Former Hesston College instructors Sharon Cranford, Wichita, Kan., and Dwight Roth, Hesston, have released their book, “Kinship Concealed: Amish Mennonites/African-American Family Connections” (Legacy Book Publishing, 2013) – the story of Cranford’s, an African American Baptist, and Roth’s, a white Mennonite-Episcopalian, unexpected shared heritage.
Part semi-autobiographical and part historical fiction, the book documents the historical multi-racial lineage of Amish brothers Jacob and John Mast who immigrated from Switzerland to Philadelphia, Pa. Jacob, Roth’s ancestor, stayed in Pennsylvania and became the first Amish bishop ordained in the United States while John, Cranford’s ancestor, left the Amish church and moved south during the peak of slavery in America.
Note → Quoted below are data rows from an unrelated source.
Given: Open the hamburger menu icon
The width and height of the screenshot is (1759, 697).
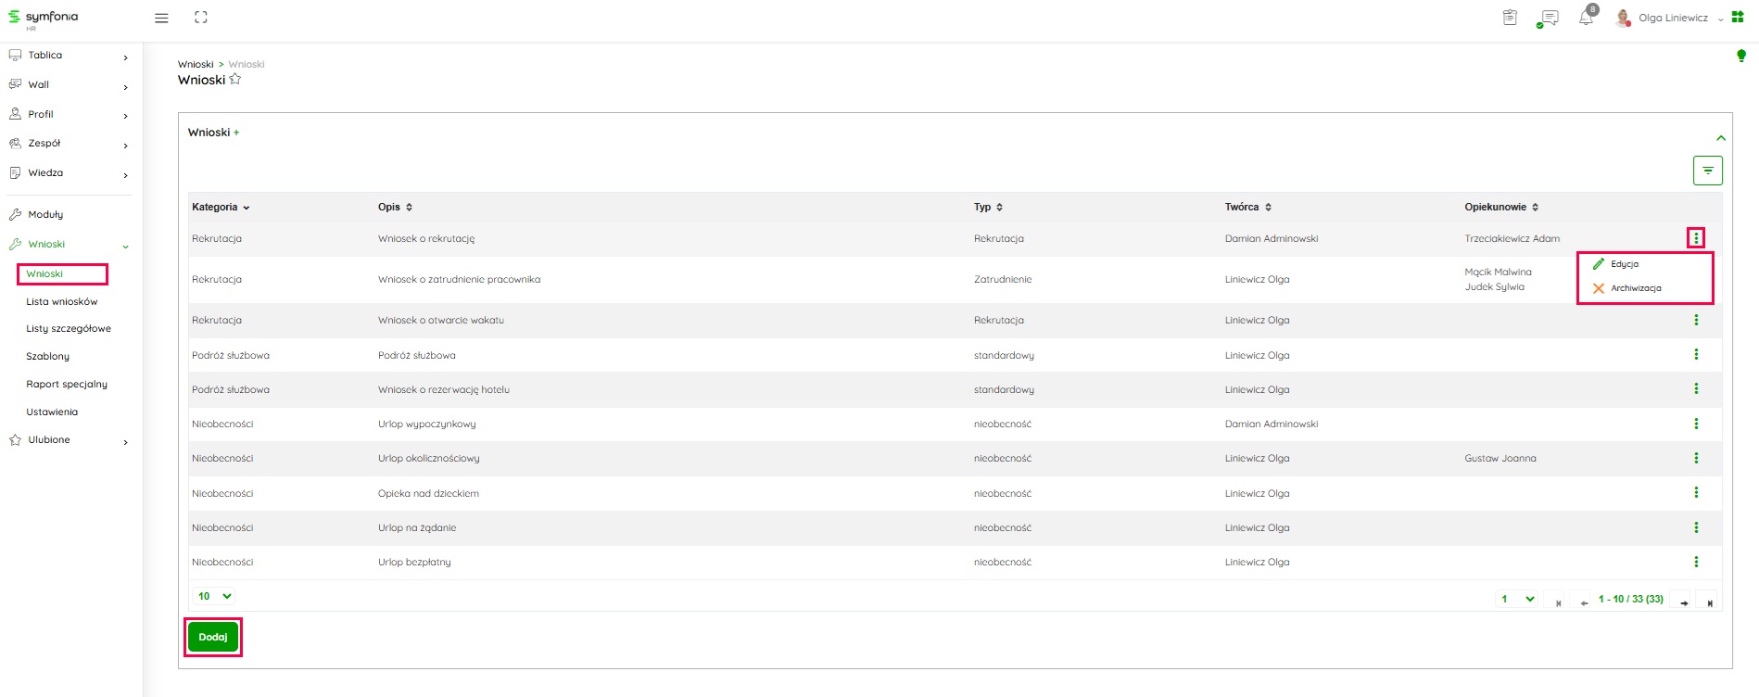Looking at the screenshot, I should 161,18.
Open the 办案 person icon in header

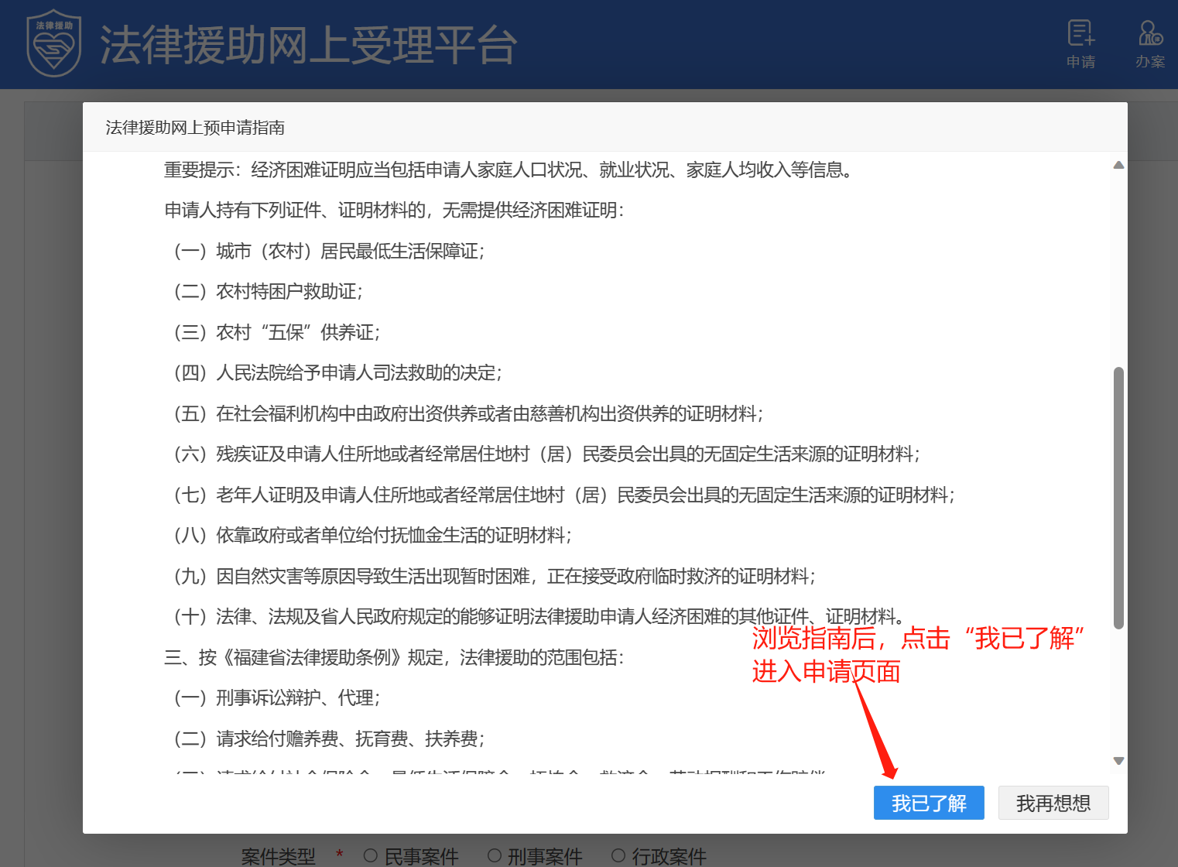click(1149, 35)
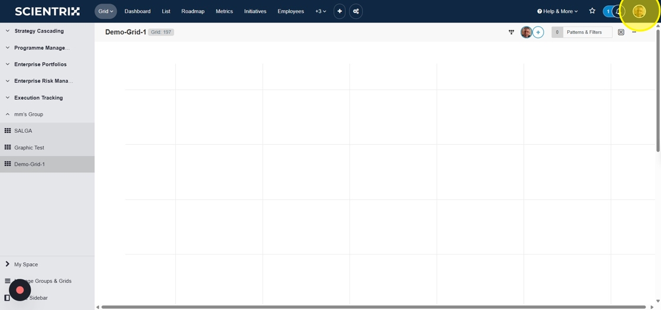The height and width of the screenshot is (310, 661).
Task: Click the plus icon in top navigation
Action: coord(339,11)
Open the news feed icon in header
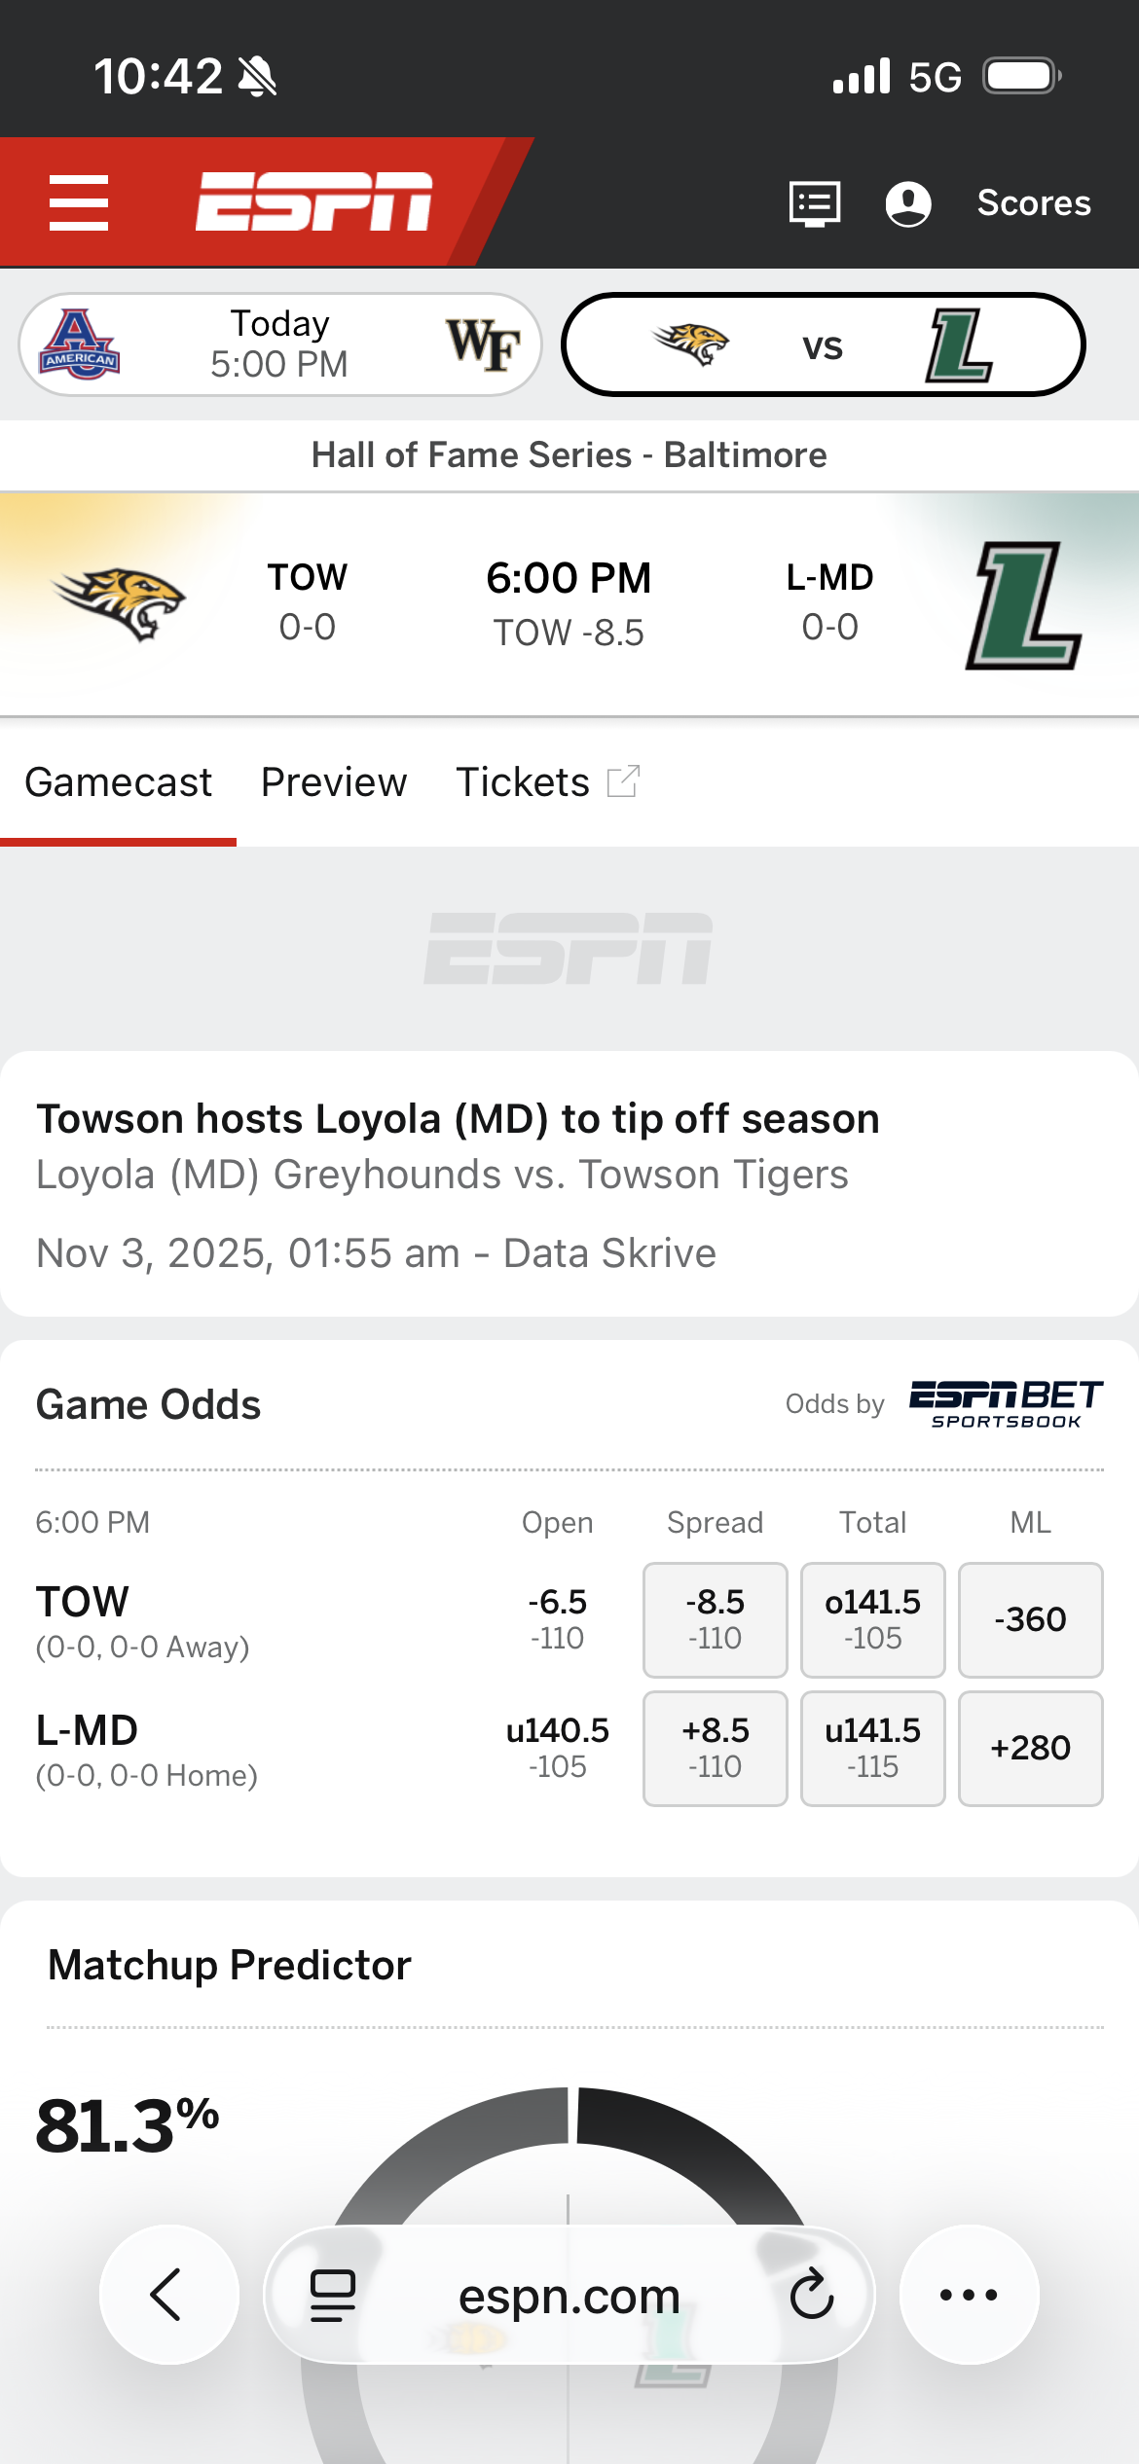 [x=814, y=203]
John’s grandson, Rueben, became a slave owner in North Carolina and fathered a child with a slave girl – the child became Cranford’s great great grandfather, Charley Mast.
The duo will celebrate the book and family connections with a gathering for descendants of Jacob and John Mast on July 29 at Conestoga Mennonite Church, Morgantown, Pa., near where Jacob Mast lived and ministered more than 250 years ago.
Cranford and Roth did not know each other until they were both teaching in Hesston College’s social science department – and they definitely didn’t know about their common lineage. During a casual lunch gathering on campus in 2004, Roth’s attention was grabbed when he overheard Cranford’s tell another colleague that her great grandmother’s maiden name was Mast. He quickly noted that his mother’s maiden name was also Mast.
Roth, who taught at Hesston from 1973 to 2010, had an interest in his family’s genealogy and asked a few questions of Cranford to see if they might stem from the same Mast branch. When Cranford answered Roth’s questions correctly, the two made their way to the college library to further explore their unexpected discovery in the C.Z. Mast Geneaology book. There, their suspicions were confirmed when they found both family lines.
It was several years after their discovery that Cranford and Roth decided their family’s story needed to be told. Both set out on research trips to the areas where their families originated – Pennsylvania for the northern Amish Masts and east Texas and North Carolina for the southern Masts – to talk with relatives still living in the area and visit cemeteries and other historical family sites.
Throughout the book, Cranford and Roth use imaginative history to look into what their ancestors’ lives may have been like – their struggles, pain, fears and celebrations.
“I have felt my great great great grandmother’s presence – Charley’s mother – as I have gone through this whole process,” said Cranford. “As a slave, not much is known about her, but as a mother myself, I can empathize with what it must have been like to have her child torn away. Writing about it has calmed my spirit. Our ancestors propel us. Because of that compelling spirit, they drive what I say and feel.”
For both authors, writing their ancestors’ stories was a personal experience full of growth and understanding.
“This was a profoundly spiritual and emotional experience for me, which is why I think it is about something larger than Sharon and I meeting,” said Roth. “Our ancestors wanted this story to be told.”
Aside from telling an interesting and unexpected story, Cranford and Roth hope their book will encourage others to be open minded to the realities of bloodlines that may exist even in their own families, but in an even broader sense, to realize how connections across races exist.
“I hope our readers will recognize the strange American phenomenon about color and how tied up we are in that,” said Cranford. “I hope they will take a more internal look at ‘self” and who we all are as a people.”
Books can be purchased for $19.95, plus $5 shipping and handling, by calling 316-461-8989 or emailing scran50452@cox.net.
Local book readings, signings and opportunities for purchase will be at 12 p.m., Sept. 1, at the Black Arts Festival Senior Luncheon at McAdams Park in Wichita and at 1 p.m., Nov. 16 at Wichita Public Library, Central Library branch.